### The task
Can you repeat the FP-growth example from "#start the mining" up to and including "obj.save('outputFile.tsv')", switching "outputFile.tsv" to "frequentPatterns.tsv"?

### Passage provided
Example 1: Mining frequent patterns in a transactional database using FP-growth

Note: Click here to download the transactional database

#import the frequent pattern mining algorithm
from PAMI.frequentPattern.basic import FPGrowth as alg

#inputFile = 'fileName'
inputFile = 'Transactional_T10I4D100K.csv'

#specify the constraints used in the model
minSup=400

#create the object of the mining algorithm 
obj = alg.FPGrowth(inputFile, minSup)

#start the mining process
obj.mine()

#Print the number of interesting patterns generated
print("Total number of Frequent Patterns:", len(obj.getPatterns()))

#Save the generated patterns in a file
obj.save('outputFile.tsv')

# Determine the memory consumed by the mining algorithm
print("Total Memory in RSS", obj.getMemoryRSS())

# Determine the total runtime consumed by the mining algorithm
print("Total ExecutionTime in seconds:", obj.getRuntime())

2. Implementing a pattern mining algorithm on a dataset at multiple constraint values

Syntax

# import the necessary algorithm from the PAMI library
from PAMI. < model >.< basic / closed / maximal / topK >
import < algorithmName > as alg
algorithm = 'Algorithm Name'

# Create a data frame to store the values
import pandas as pd

result = pd.DataFrame(columns=['algorithm', 'minSup', 'patterns', 'runtime', 'memory'])

# Specify the List of constraint values
constraintList = ['List of values']

# For each value in the constraint list
for constraint in constraintList:
    # Call the necessary algorithm by passing necessary input parameters. The input parameters include inputFileName and the user-specified constraints.

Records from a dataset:
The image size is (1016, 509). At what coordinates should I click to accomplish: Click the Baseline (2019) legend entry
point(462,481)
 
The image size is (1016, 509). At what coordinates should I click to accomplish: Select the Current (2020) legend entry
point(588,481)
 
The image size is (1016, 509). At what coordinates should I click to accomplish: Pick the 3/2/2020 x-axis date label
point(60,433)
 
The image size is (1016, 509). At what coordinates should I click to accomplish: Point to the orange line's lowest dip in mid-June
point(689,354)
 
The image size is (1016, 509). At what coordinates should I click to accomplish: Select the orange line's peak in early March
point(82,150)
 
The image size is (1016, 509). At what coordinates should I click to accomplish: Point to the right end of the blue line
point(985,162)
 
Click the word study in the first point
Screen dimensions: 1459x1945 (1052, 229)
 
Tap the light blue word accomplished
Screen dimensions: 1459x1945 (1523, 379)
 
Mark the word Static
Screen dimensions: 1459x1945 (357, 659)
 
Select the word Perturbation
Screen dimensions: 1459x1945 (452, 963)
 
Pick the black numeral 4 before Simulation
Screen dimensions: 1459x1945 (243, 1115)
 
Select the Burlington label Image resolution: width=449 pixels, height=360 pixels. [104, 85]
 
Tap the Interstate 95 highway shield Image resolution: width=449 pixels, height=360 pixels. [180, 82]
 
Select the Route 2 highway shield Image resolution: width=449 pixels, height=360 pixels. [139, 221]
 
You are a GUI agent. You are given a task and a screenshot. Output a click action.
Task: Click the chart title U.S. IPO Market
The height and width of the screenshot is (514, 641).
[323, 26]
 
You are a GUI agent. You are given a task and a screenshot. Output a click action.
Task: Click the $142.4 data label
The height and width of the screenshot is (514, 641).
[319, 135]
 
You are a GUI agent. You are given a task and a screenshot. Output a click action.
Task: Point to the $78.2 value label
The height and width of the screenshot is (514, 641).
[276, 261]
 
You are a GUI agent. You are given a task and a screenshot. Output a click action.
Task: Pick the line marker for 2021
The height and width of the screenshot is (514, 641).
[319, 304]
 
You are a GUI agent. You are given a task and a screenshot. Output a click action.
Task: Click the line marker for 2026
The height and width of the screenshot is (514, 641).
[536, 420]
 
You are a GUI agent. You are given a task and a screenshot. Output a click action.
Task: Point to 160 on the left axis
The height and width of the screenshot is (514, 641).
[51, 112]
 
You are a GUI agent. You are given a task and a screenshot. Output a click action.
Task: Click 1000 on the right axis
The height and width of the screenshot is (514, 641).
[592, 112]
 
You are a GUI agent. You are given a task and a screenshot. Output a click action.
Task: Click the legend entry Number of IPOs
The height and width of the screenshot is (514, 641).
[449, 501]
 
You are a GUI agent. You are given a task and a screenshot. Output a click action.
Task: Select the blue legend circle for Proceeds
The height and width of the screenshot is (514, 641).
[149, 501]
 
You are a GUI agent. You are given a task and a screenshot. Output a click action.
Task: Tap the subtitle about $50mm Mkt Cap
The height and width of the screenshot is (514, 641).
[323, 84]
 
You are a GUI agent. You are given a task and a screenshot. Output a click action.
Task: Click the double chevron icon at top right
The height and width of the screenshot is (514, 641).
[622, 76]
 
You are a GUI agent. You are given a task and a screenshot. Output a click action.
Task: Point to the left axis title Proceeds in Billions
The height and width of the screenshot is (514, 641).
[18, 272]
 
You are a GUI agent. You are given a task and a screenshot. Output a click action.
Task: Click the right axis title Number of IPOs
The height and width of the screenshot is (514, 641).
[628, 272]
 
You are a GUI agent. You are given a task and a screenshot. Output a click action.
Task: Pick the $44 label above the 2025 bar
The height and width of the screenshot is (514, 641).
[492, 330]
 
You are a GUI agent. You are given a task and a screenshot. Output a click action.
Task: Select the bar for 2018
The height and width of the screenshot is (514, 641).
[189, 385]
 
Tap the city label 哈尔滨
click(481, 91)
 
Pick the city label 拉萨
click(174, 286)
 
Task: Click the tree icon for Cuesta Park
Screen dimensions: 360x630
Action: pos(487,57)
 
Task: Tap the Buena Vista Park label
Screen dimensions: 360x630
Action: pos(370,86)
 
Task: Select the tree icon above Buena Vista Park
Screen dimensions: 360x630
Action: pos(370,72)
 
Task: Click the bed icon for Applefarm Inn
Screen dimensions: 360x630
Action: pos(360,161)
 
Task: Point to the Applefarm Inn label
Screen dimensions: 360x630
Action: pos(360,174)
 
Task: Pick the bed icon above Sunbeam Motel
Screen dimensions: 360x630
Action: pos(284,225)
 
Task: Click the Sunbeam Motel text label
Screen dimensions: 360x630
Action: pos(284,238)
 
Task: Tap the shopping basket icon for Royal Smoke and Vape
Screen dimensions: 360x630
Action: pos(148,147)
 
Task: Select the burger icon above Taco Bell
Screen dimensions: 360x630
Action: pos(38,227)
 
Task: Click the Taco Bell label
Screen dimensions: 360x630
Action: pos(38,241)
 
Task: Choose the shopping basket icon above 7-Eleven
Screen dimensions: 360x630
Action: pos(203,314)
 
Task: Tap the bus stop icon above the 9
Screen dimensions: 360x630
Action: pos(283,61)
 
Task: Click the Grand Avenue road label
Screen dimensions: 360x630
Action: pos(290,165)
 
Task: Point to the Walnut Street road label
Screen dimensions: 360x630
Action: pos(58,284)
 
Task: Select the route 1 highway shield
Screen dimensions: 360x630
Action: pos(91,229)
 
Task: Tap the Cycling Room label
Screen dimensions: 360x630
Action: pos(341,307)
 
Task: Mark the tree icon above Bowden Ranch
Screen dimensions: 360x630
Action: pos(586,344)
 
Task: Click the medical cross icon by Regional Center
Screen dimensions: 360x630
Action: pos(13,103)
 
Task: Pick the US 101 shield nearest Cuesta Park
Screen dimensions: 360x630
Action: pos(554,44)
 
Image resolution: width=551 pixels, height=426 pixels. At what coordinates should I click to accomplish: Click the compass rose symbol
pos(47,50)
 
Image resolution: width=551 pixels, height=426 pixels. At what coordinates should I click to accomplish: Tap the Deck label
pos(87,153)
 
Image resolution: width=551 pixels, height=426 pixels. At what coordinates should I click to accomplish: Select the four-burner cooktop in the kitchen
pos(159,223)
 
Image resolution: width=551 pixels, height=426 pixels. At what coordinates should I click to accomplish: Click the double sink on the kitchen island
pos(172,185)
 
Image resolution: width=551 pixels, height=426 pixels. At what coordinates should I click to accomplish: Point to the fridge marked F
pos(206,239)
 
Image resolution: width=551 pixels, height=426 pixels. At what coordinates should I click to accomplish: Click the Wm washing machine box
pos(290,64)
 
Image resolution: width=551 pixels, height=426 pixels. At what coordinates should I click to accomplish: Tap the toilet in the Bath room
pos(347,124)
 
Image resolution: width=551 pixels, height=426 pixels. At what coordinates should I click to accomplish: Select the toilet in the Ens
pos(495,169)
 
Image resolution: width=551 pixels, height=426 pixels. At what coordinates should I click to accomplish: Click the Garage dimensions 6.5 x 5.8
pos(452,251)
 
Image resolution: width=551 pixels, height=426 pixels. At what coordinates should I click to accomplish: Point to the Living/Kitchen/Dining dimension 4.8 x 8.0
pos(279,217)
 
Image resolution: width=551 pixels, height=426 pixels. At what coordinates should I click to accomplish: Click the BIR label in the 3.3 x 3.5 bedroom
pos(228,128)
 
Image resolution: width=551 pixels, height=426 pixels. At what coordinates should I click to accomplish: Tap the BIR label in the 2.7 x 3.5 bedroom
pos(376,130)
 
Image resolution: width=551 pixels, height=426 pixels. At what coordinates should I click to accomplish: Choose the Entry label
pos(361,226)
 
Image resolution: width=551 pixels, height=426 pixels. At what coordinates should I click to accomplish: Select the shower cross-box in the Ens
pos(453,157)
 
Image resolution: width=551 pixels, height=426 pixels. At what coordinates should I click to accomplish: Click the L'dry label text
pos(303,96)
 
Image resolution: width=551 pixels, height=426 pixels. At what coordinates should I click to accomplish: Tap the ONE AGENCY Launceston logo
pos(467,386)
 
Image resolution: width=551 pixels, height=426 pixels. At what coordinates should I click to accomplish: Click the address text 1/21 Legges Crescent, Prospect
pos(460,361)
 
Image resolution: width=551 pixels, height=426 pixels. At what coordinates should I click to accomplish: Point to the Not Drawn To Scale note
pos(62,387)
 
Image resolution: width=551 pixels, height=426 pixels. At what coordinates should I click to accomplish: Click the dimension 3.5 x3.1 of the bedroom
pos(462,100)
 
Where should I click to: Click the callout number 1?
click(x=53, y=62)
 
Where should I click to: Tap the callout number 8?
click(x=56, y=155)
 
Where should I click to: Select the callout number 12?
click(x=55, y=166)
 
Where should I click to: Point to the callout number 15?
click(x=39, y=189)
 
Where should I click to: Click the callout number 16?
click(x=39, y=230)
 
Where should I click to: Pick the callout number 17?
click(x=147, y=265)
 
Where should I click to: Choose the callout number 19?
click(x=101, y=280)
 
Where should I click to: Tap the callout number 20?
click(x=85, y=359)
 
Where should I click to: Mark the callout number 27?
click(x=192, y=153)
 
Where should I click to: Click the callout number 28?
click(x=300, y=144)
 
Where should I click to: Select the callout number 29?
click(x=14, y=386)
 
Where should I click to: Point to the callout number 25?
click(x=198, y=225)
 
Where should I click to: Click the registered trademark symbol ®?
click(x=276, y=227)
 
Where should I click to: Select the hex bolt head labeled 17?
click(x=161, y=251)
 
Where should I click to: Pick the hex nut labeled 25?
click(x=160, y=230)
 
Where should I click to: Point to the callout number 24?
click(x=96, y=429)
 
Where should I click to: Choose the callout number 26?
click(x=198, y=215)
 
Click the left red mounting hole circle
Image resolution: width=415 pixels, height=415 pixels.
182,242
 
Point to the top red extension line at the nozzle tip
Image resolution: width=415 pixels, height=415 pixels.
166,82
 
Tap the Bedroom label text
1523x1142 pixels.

### Solution to this problem
#start the mining process
obj.mine()

#Print the number of interesting patterns generated
print("Total number of Frequent Patterns:", len(obj.getPatterns()))

#Save the generated patterns in a file
obj.save('frequentPatterns.tsv')